> **Work required**
All of the records listed below should be retyped exactly.

==== Data to examine

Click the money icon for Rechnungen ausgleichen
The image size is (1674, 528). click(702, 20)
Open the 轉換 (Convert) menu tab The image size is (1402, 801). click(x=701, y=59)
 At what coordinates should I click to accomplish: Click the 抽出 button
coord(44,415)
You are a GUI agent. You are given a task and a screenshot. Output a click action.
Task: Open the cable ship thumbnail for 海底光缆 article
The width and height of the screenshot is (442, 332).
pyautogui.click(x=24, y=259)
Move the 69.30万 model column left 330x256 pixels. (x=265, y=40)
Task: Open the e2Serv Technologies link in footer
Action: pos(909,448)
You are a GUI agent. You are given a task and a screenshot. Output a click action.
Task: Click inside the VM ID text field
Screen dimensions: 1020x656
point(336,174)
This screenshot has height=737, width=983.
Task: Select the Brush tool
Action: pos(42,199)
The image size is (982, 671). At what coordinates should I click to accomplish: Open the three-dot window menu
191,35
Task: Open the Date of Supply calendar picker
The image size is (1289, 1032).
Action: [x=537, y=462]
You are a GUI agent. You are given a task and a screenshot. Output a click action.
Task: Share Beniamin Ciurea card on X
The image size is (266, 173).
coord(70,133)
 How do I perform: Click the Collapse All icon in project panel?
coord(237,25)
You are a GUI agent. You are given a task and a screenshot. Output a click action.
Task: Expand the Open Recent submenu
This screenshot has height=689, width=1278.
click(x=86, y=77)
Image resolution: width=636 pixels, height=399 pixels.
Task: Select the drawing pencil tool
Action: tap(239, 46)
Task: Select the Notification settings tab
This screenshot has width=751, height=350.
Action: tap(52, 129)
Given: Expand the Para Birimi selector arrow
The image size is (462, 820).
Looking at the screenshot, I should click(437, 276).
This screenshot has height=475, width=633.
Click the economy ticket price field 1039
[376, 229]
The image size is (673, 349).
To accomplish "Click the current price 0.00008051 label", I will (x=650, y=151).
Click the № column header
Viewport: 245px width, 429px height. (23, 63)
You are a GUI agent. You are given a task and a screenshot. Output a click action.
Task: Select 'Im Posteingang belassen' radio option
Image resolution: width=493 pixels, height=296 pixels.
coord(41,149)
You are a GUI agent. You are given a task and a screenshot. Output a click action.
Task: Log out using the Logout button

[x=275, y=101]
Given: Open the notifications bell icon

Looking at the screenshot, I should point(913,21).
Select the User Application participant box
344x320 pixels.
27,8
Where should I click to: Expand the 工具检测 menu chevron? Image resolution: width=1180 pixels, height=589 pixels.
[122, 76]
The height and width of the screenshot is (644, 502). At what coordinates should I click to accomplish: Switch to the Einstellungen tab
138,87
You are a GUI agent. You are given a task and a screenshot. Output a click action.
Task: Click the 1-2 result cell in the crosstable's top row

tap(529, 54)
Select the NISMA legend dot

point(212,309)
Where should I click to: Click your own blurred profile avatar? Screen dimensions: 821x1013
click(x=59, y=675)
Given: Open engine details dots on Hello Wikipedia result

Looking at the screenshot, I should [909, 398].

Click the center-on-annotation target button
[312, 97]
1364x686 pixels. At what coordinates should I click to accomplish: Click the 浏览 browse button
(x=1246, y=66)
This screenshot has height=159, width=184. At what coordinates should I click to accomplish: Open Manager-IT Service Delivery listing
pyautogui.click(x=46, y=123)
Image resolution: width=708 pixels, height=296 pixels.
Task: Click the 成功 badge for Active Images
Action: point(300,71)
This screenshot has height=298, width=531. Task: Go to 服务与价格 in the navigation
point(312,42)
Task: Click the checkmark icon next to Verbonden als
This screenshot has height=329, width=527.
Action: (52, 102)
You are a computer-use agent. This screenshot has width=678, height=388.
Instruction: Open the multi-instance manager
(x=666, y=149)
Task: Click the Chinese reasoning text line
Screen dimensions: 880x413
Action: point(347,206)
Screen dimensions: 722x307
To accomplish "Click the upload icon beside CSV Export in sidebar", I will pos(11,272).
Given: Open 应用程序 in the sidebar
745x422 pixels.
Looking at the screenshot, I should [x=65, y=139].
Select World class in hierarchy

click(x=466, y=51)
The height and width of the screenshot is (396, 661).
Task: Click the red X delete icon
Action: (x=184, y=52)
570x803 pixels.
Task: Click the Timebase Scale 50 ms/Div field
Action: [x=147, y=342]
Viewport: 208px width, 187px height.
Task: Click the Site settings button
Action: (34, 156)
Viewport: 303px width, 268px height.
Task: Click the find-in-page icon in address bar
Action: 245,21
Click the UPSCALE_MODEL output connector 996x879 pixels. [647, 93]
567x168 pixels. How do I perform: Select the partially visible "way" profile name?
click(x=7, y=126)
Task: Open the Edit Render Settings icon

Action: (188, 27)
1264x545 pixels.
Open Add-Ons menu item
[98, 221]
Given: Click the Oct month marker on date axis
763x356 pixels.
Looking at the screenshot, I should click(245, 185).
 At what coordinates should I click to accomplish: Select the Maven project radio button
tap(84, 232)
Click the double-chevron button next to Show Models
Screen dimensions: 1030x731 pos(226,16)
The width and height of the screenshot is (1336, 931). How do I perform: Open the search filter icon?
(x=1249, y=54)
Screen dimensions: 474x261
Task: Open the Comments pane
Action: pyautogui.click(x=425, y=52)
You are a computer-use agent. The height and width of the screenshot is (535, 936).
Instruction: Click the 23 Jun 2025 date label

========

> **Written response**
Click the money icon for Rechnungen ausgleichen
The image size is (1674, 528). click(702, 20)
Open the 轉換 (Convert) menu tab The image size is (1402, 801). click(x=701, y=59)
 At what coordinates should I click to accomplish: Click the 抽出 button
coord(44,415)
You are a GUI agent. You are given a task and a screenshot. Output a click action.
Task: Open the cable ship thumbnail for 海底光缆 article
The width and height of the screenshot is (442, 332).
pyautogui.click(x=24, y=259)
Move the 69.30万 model column left 330x256 pixels. (x=265, y=40)
Task: Open the e2Serv Technologies link in footer
Action: pos(909,448)
You are a GUI agent. You are given a task and a screenshot. Output a click action.
Task: Click inside the VM ID text field
Screen dimensions: 1020x656
point(336,174)
This screenshot has height=737, width=983.
Task: Select the Brush tool
Action: pos(42,199)
The image size is (982, 671). At what coordinates should I click to accomplish: Open the three-dot window menu
191,35
Task: Open the Date of Supply calendar picker
The image size is (1289, 1032).
Action: [x=537, y=462]
You are a GUI agent. You are given a task and a screenshot. Output a click action.
Task: Share Beniamin Ciurea card on X
The image size is (266, 173).
coord(70,133)
 How do I perform: Click the Collapse All icon in project panel?
coord(237,25)
You are a GUI agent. You are given a task and a screenshot. Output a click action.
Task: Expand the Open Recent submenu
This screenshot has height=689, width=1278.
click(x=86, y=77)
Image resolution: width=636 pixels, height=399 pixels.
Task: Select the drawing pencil tool
Action: tap(239, 46)
Task: Select the Notification settings tab
This screenshot has width=751, height=350.
Action: tap(52, 129)
Given: Expand the Para Birimi selector arrow
The image size is (462, 820).
Looking at the screenshot, I should click(437, 276).
This screenshot has height=475, width=633.
Click the economy ticket price field 1039
[376, 229]
The image size is (673, 349).
To accomplish "Click the current price 0.00008051 label", I will (x=650, y=151).
Click the № column header
Viewport: 245px width, 429px height. (23, 63)
You are a GUI agent. You are given a task and a screenshot. Output a click action.
Task: Select 'Im Posteingang belassen' radio option
Image resolution: width=493 pixels, height=296 pixels.
coord(41,149)
You are a GUI agent. You are given a task and a screenshot. Output a click action.
Task: Log out using the Logout button

[x=275, y=101]
Given: Open the notifications bell icon

Looking at the screenshot, I should point(913,21).
Select the User Application participant box
344x320 pixels.
27,8
Where should I click to: Expand the 工具检测 menu chevron? Image resolution: width=1180 pixels, height=589 pixels.
[122, 76]
The height and width of the screenshot is (644, 502). At what coordinates should I click to accomplish: Switch to the Einstellungen tab
138,87
You are a GUI agent. You are given a task and a screenshot. Output a click action.
Task: Click the 1-2 result cell in the crosstable's top row

tap(529, 54)
Select the NISMA legend dot

point(212,309)
Where should I click to: Click your own blurred profile avatar? Screen dimensions: 821x1013
click(x=59, y=675)
Given: Open engine details dots on Hello Wikipedia result

Looking at the screenshot, I should [909, 398].

Click the center-on-annotation target button
[312, 97]
1364x686 pixels. At what coordinates should I click to accomplish: Click the 浏览 browse button
(x=1246, y=66)
This screenshot has height=159, width=184. At what coordinates should I click to accomplish: Open Manager-IT Service Delivery listing
pyautogui.click(x=46, y=123)
Image resolution: width=708 pixels, height=296 pixels.
Task: Click the 成功 badge for Active Images
Action: point(300,71)
This screenshot has height=298, width=531. Task: Go to 服务与价格 in the navigation
point(312,42)
Task: Click the checkmark icon next to Verbonden als
This screenshot has height=329, width=527.
Action: (52, 102)
You are a computer-use agent. This screenshot has width=678, height=388.
Instruction: Open the multi-instance manager
(x=666, y=149)
Task: Click the Chinese reasoning text line
Screen dimensions: 880x413
Action: point(347,206)
Screen dimensions: 722x307
To accomplish "Click the upload icon beside CSV Export in sidebar", I will pos(11,272).
Given: Open 应用程序 in the sidebar
745x422 pixels.
Looking at the screenshot, I should [x=65, y=139].
Select World class in hierarchy

click(x=466, y=51)
The height and width of the screenshot is (396, 661).
Task: Click the red X delete icon
Action: (x=184, y=52)
570x803 pixels.
Task: Click the Timebase Scale 50 ms/Div field
Action: [x=147, y=342]
Viewport: 208px width, 187px height.
Task: Click the Site settings button
Action: (34, 156)
Viewport: 303px width, 268px height.
Task: Click the find-in-page icon in address bar
Action: 245,21
Click the UPSCALE_MODEL output connector 996x879 pixels. [647, 93]
567x168 pixels. How do I perform: Select the partially visible "way" profile name?
click(x=7, y=126)
Task: Open the Edit Render Settings icon

Action: (188, 27)
1264x545 pixels.
Open Add-Ons menu item
[98, 221]
Given: Click the Oct month marker on date axis
763x356 pixels.
Looking at the screenshot, I should click(245, 185).
 At what coordinates should I click to accomplish: Select the Maven project radio button
tap(84, 232)
Click the double-chevron button next to Show Models
Screen dimensions: 1030x731 pos(226,16)
The width and height of the screenshot is (1336, 931). How do I perform: Open the search filter icon?
(x=1249, y=54)
Screen dimensions: 474x261
Task: Open the Comments pane
Action: pyautogui.click(x=425, y=52)
You are a computer-use agent. The height and width of the screenshot is (535, 936).
Instruction: Click the 23 Jun 2025 date label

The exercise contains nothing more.